2007-08-22 06:47:45

by Jeffrey W. Baker

[permalink] [raw]
Subject: huge improvement with per-device dirty throttling

I tested 2.6.23-rc2-mm + Peter's per-BDI v9 patches, versus 2.6.20 as
shipped in Ubuntu 7.04. I realize there is a large delta between these
two kernels.

I load the system with du -hs /bigtree, where bigtree has millions of
files, and dd if=/dev/zero of=bigfile bs=1048576. I test how long it
takes to ls /*, how long it takes to launch gnome-terminal, and how long
it takes to launch firefox.

2.6.23-rc2-mm-bdi is better than 2.6.20 by a factor between 50x and
100x.

1.

sleep 60 && time ls -l /var /home /usr /lib /etc /boot /root /tmp

2.6.20: 53s, 57s
2.6.23: .652s, .870s, .819s

improvement: ~70x

2.

sleep 60 && time gnome-terminal

2.6.20: 1m50s, 1m50s
2.6.23: 3s, 2s, 2s

improvement: ~40x

3.

sleep 60 && time firefox

2.6.20: >30m
2.6.23: 30s, 32s, 37s

improvement: +inf

Yes, you read that correctly. In the presence of a sustained writer and
a competing reader, it takes more than 30 minutes to start firefox.

4.

du -hs /bigtree

Under 2.6.20, lstat64 has a mean latency of 75ms in the presence of a
sustained writer. Under 2.6.23-rc2-mm+bdi, the mean latency of lstat64
is only 5ms (15x improvement). The worst case latency I observed was
more than 2.9 seconds for a single lstat64 call.

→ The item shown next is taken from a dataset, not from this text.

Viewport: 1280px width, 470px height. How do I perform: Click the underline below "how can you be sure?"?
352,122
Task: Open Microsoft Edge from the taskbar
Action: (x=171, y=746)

Here's the stem plot of lstat64 latency under 2.6.20

The decimal point is 1 digit(s) to the left of the |

0 | 00000000000000000000000000000000000000000000000000000000000000000000+1737
2 | 177891223344556788899999
4 | 00000111122333333444444555555556666666666667777777777777788888888888+69
6 | 00000111222334557778999344677788899
8 | 0123484589
10 | 020045
12 | 1448239
14 | 1
16 | 5
18 | 399
20 | 32
22 | 80
24 |
26 | 2
28 | 1

Here's the same plot for 2.6.23-rc2-mm+bdi. Note the scale

The decimal point is 1 digit(s) to the left of the |

0 | 00000000000000000000000000000000000000000000000000000000000000000000+2243
1 | 1222255677788999999
2 | 0011122257
3 | 237
4 | 3
5 |
6 |
7 | 3
8 | 45
9 |
10 |
11 |
12 |
13 | 9

In other words, under 2.6.20, only writing processes make progress.
Readers never make progress.

5.

dd writeout speed

2.6.20: 36.3MB/s, 35.3MB/s, 33.9MB/s
2.6.23: 20.9MB/s, 22.2MB/s

2.6.23 is slower when writing out, because other processes make progress

My system is a Core 2 Duo, 2GB, single SATA disk.

-jwb


2007-08-22 10:11:29

by Andi Kleen

[permalink] [raw]
Subject: Re: huge improvement with per-device dirty throttling

"Jeffrey W. Baker" <[email protected]> writes:
>
> My system is a Core 2 Duo, 2GB, single SATA disk.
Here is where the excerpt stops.